▶ **Passage to read**:
++++++++++
The minority party also steadfastly refused to confirm some objectionable nominees, leading the president to controversially use and extend the recess appointment power. Of course, the president put in place the most restrictive ethics requirements of any new president, and his White House spent significant time vetting potential nominees. (12) The vetting by the White House and Congress was lengthy, repetitive, and invasive, and deterred many candidates from serving (Burke 2009; Sullivan 2009). Of course, the president's aggressive vetting and deliberate pace may be indirectly related to Senate obstructionism. If the president anticipates trouble, he has a strong incentive to select nominees carefully to avoid Senate objections and public embarrassment.

A final reason presidents have been hesitant to increase the number of appointees further is concerns for performance. While presidents prefer more appointees than Congress or a fully informed American public would prefer, presidents are also constrained by concerns for competence. Even during the height of the spoils period when each new president generated dramatic turnover in the federal service, new presidents kept some long-serving clerks in the large departments simply because these departments could not run without the collective expertise and institutional knowledge of these persons. Large departments often would have a carryover clerk and a party clerk (White 1954). Similarly, modern presidents will make adjustments to the number of appointees but are constrained by the effect their choices will have on the competence of the agencies they politicize (Lewis 2008; Maranto 1998, 2001; Moe 1985).
++++++++++
▶ **Instructions**:
1 - In the passage on presidential appointees, what two kinds of clerk did large departments often have?
2 - Extend the passage on presidential appointees with a few more sentences that pick up after its final sentence.

▶ **Data shown**:
++++++++++
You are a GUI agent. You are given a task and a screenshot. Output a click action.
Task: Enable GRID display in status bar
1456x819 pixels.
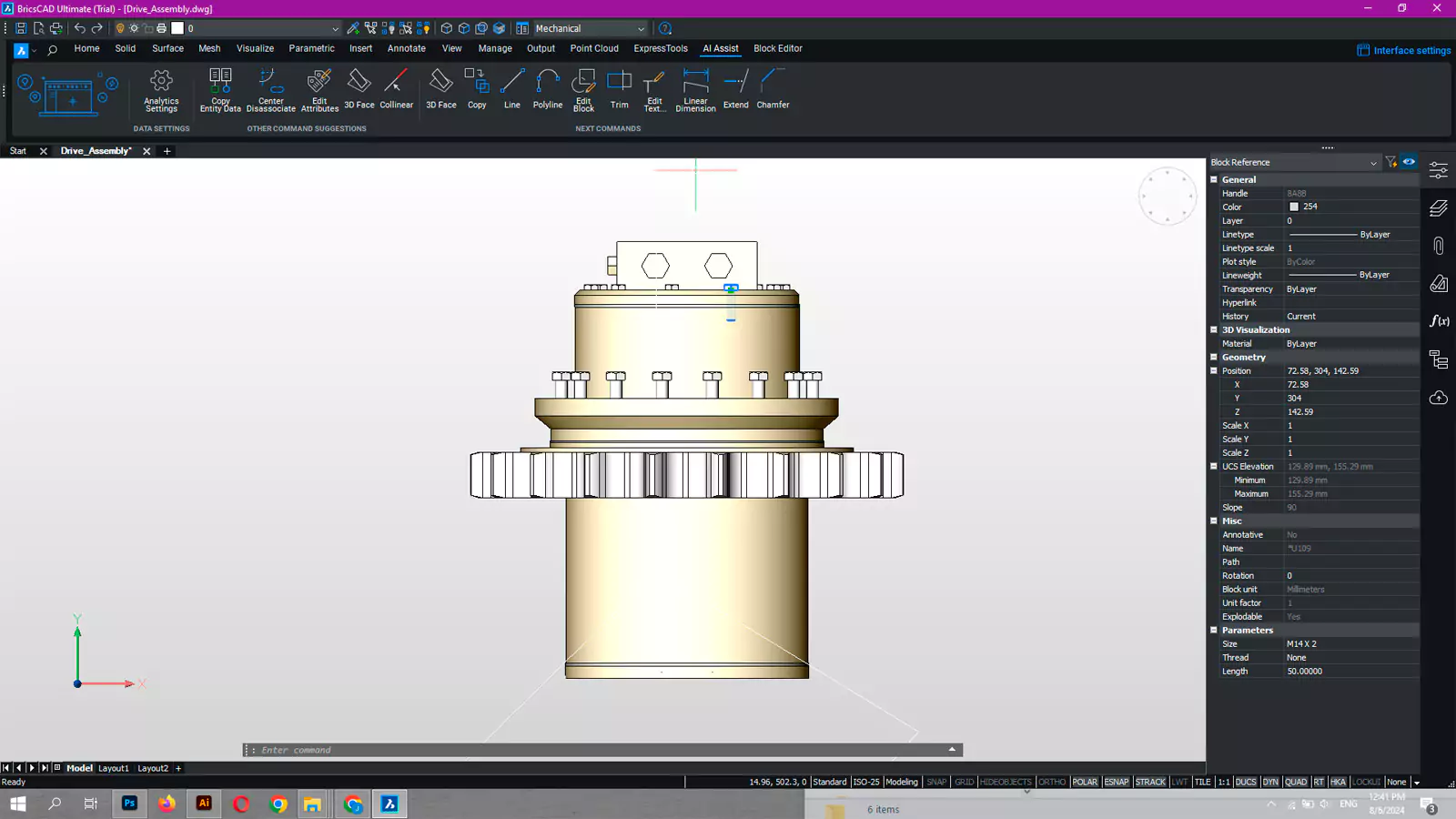964,782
++++++++++
▶ **Solved tasks**:
1 - A carryover clerk and a party clerk.

2 -
Presidents have witnessed, through painful experience, and scholars have demonstrated systematically how the increase in the number and penetration of appointees has had deleterious consequences for federal agency performance. This can be seen in dramatic cases such as the Federal Emergency Management Agency's response to Hurricane Katrina and Iraq Reconstruction. In the aftermath of these crises, the president reduced the number of appointees and the types of persons selected to fill the remaining appointed positions. For example, in the aftermath of Hurricane Katrina, President Bush named R. David Paulison to head the agency. Paulison was a career firefighter with previous experience within the agency directing emergency preparedness. President Obama chose another career emergency manager, W. Craig Fugate to run the agency. Systematic scholarly studies of the relationship between appointees and management performance also describe the impact of appointees on federal management performance (see, e.g., Gallo and Lewis 2012; Lewis 2008).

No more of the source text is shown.